**WRITTEN REQUEST:**
Rewrite the records below, changing every "computer-use agent" to "screen-control assistant" and leaving all other text as it is.

**SUPPLIED RECORDS:**
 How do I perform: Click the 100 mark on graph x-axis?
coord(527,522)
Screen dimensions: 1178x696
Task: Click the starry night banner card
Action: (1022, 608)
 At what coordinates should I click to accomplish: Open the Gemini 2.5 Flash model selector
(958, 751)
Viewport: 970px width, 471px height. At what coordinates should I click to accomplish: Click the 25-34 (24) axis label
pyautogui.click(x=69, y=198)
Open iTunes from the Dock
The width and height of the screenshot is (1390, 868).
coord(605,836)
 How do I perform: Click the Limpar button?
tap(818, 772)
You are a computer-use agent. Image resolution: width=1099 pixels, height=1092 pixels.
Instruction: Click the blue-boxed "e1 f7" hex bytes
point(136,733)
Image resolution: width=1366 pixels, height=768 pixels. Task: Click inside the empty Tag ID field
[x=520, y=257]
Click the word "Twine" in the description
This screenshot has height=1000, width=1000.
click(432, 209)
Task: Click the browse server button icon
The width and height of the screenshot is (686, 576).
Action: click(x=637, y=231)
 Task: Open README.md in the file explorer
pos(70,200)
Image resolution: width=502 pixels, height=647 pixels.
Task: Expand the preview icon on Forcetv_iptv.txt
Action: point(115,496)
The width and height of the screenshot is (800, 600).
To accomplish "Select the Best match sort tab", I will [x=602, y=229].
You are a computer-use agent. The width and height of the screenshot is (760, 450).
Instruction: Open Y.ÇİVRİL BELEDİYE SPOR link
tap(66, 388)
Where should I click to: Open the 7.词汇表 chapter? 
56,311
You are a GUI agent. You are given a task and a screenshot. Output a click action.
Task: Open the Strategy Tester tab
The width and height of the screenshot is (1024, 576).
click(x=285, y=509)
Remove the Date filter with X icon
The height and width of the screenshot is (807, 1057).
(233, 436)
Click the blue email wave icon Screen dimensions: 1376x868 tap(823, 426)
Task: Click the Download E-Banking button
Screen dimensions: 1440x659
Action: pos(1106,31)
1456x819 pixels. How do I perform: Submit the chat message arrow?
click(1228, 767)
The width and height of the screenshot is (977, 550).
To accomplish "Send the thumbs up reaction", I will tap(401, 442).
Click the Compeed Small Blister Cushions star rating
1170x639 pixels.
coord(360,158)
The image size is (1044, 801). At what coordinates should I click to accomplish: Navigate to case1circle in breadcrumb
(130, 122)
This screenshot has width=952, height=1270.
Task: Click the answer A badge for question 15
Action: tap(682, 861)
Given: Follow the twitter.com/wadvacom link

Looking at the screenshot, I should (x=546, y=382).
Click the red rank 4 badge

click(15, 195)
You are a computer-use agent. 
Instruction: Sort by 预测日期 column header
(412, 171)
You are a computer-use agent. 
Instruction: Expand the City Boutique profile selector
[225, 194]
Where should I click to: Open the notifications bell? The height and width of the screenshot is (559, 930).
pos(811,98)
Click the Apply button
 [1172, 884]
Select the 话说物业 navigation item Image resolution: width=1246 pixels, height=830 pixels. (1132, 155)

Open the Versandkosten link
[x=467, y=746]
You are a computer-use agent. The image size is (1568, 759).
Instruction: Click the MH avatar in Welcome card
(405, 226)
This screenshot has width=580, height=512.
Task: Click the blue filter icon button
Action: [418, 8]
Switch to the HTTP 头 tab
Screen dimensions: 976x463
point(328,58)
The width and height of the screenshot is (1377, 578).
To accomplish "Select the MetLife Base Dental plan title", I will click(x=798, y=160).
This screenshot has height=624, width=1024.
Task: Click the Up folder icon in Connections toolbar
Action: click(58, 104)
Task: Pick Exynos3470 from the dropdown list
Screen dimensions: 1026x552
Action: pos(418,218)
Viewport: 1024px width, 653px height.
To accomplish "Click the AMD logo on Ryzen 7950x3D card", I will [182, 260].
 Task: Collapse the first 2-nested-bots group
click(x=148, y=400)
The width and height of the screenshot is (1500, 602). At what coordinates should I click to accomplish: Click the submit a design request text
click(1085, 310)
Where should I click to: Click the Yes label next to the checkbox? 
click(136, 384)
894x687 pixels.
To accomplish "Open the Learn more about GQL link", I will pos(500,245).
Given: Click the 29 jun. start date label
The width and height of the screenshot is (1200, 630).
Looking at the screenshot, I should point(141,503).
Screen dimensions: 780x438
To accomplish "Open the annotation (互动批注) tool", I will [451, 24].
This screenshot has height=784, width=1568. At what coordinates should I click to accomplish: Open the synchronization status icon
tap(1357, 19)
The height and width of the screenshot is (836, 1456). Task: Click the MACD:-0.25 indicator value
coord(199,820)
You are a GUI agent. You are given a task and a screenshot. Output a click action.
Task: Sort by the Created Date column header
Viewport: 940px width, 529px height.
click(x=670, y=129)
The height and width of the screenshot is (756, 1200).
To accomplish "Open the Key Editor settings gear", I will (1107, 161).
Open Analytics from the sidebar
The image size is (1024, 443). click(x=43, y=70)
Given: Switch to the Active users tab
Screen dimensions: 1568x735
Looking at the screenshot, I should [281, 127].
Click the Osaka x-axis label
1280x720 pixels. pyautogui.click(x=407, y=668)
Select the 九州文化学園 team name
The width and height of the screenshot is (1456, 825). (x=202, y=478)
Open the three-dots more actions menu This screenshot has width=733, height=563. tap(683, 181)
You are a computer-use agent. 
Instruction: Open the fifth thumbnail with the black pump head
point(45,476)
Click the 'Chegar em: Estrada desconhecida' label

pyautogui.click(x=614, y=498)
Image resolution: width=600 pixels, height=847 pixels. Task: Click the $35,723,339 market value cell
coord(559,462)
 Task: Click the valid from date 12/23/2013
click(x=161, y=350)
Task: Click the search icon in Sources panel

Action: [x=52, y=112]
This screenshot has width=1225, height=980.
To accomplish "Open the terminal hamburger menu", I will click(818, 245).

**RESULT FOR THIS TASK:**
 How do I perform: Click the 100 mark on graph x-axis?
coord(527,522)
Screen dimensions: 1178x696
Task: Click the starry night banner card
Action: (1022, 608)
 At what coordinates should I click to accomplish: Open the Gemini 2.5 Flash model selector
(958, 751)
Viewport: 970px width, 471px height. At what coordinates should I click to accomplish: Click the 25-34 (24) axis label
pyautogui.click(x=69, y=198)
Open iTunes from the Dock
The width and height of the screenshot is (1390, 868).
coord(605,836)
 How do I perform: Click the Limpar button?
tap(818, 772)
You are a screen-control assistant. Image resolution: width=1099 pixels, height=1092 pixels.
Instruction: Click the blue-boxed "e1 f7" hex bytes
point(136,733)
Image resolution: width=1366 pixels, height=768 pixels. Task: Click inside the empty Tag ID field
[x=520, y=257]
Click the word "Twine" in the description
This screenshot has height=1000, width=1000.
click(432, 209)
Task: Click the browse server button icon
The width and height of the screenshot is (686, 576).
Action: click(x=637, y=231)
 Task: Open README.md in the file explorer
pos(70,200)
Image resolution: width=502 pixels, height=647 pixels.
Task: Expand the preview icon on Forcetv_iptv.txt
Action: point(115,496)
The width and height of the screenshot is (800, 600).
To accomplish "Select the Best match sort tab", I will [x=602, y=229].
You are a screen-control assistant. The width and height of the screenshot is (760, 450).
Instruction: Open Y.ÇİVRİL BELEDİYE SPOR link
tap(66, 388)
Where should I click to: Open the 7.词汇表 chapter? 
56,311
You are a GUI agent. You are given a task and a screenshot. Output a click action.
Task: Open the Strategy Tester tab
The width and height of the screenshot is (1024, 576).
click(x=285, y=509)
Remove the Date filter with X icon
The height and width of the screenshot is (807, 1057).
(233, 436)
Click the blue email wave icon Screen dimensions: 1376x868 tap(823, 426)
Task: Click the Download E-Banking button
Screen dimensions: 1440x659
Action: pos(1106,31)
1456x819 pixels. How do I perform: Submit the chat message arrow?
click(1228, 767)
The width and height of the screenshot is (977, 550).
To accomplish "Send the thumbs up reaction", I will tap(401, 442).
Click the Compeed Small Blister Cushions star rating
1170x639 pixels.
coord(360,158)
The image size is (1044, 801). At what coordinates should I click to accomplish: Navigate to case1circle in breadcrumb
(130, 122)
This screenshot has width=952, height=1270.
Task: Click the answer A badge for question 15
Action: tap(682, 861)
Given: Follow the twitter.com/wadvacom link

Looking at the screenshot, I should (x=546, y=382).
Click the red rank 4 badge

click(15, 195)
You are a screen-control assistant. 
Instruction: Sort by 预测日期 column header
(412, 171)
You are a screen-control assistant. 
Instruction: Expand the City Boutique profile selector
[225, 194]
Where should I click to: Open the notifications bell? The height and width of the screenshot is (559, 930).
pos(811,98)
Click the Apply button
 [1172, 884]
Select the 话说物业 navigation item Image resolution: width=1246 pixels, height=830 pixels. (1132, 155)

Open the Versandkosten link
[x=467, y=746]
You are a screen-control assistant. The image size is (1568, 759).
Instruction: Click the MH avatar in Welcome card
(405, 226)
This screenshot has width=580, height=512.
Task: Click the blue filter icon button
Action: [418, 8]
Switch to the HTTP 头 tab
Screen dimensions: 976x463
point(328,58)
The width and height of the screenshot is (1377, 578).
To accomplish "Select the MetLife Base Dental plan title", I will click(x=798, y=160).
This screenshot has height=624, width=1024.
Task: Click the Up folder icon in Connections toolbar
Action: click(58, 104)
Task: Pick Exynos3470 from the dropdown list
Screen dimensions: 1026x552
Action: pos(418,218)
Viewport: 1024px width, 653px height.
To accomplish "Click the AMD logo on Ryzen 7950x3D card", I will [182, 260].
 Task: Collapse the first 2-nested-bots group
click(x=148, y=400)
The width and height of the screenshot is (1500, 602). At what coordinates should I click to accomplish: Click the submit a design request text
click(1085, 310)
Where should I click to: Click the Yes label next to the checkbox? 
click(136, 384)
894x687 pixels.
To accomplish "Open the Learn more about GQL link", I will pos(500,245).
Given: Click the 29 jun. start date label
The width and height of the screenshot is (1200, 630).
Looking at the screenshot, I should point(141,503).
Screen dimensions: 780x438
To accomplish "Open the annotation (互动批注) tool", I will [451, 24].
This screenshot has height=784, width=1568. At what coordinates should I click to accomplish: Open the synchronization status icon
tap(1357, 19)
The height and width of the screenshot is (836, 1456). Task: Click the MACD:-0.25 indicator value
coord(199,820)
You are a GUI agent. You are given a task and a screenshot. Output a click action.
Task: Sort by the Created Date column header
Viewport: 940px width, 529px height.
click(x=670, y=129)
The height and width of the screenshot is (756, 1200).
To accomplish "Open the Key Editor settings gear", I will (1107, 161).
Open Analytics from the sidebar
The image size is (1024, 443). click(x=43, y=70)
Given: Switch to the Active users tab
Screen dimensions: 1568x735
Looking at the screenshot, I should [281, 127].
Click the Osaka x-axis label
1280x720 pixels. pyautogui.click(x=407, y=668)
Select the 九州文化学園 team name
The width and height of the screenshot is (1456, 825). (x=202, y=478)
Open the three-dots more actions menu This screenshot has width=733, height=563. tap(683, 181)
You are a screen-control assistant. 
Instruction: Open the fifth thumbnail with the black pump head
point(45,476)
Click the 'Chegar em: Estrada desconhecida' label

pyautogui.click(x=614, y=498)
Image resolution: width=600 pixels, height=847 pixels. Task: Click the $35,723,339 market value cell
coord(559,462)
 Task: Click the valid from date 12/23/2013
click(x=161, y=350)
Task: Click the search icon in Sources panel

Action: [x=52, y=112]
This screenshot has width=1225, height=980.
To accomplish "Open the terminal hamburger menu", I will click(818, 245).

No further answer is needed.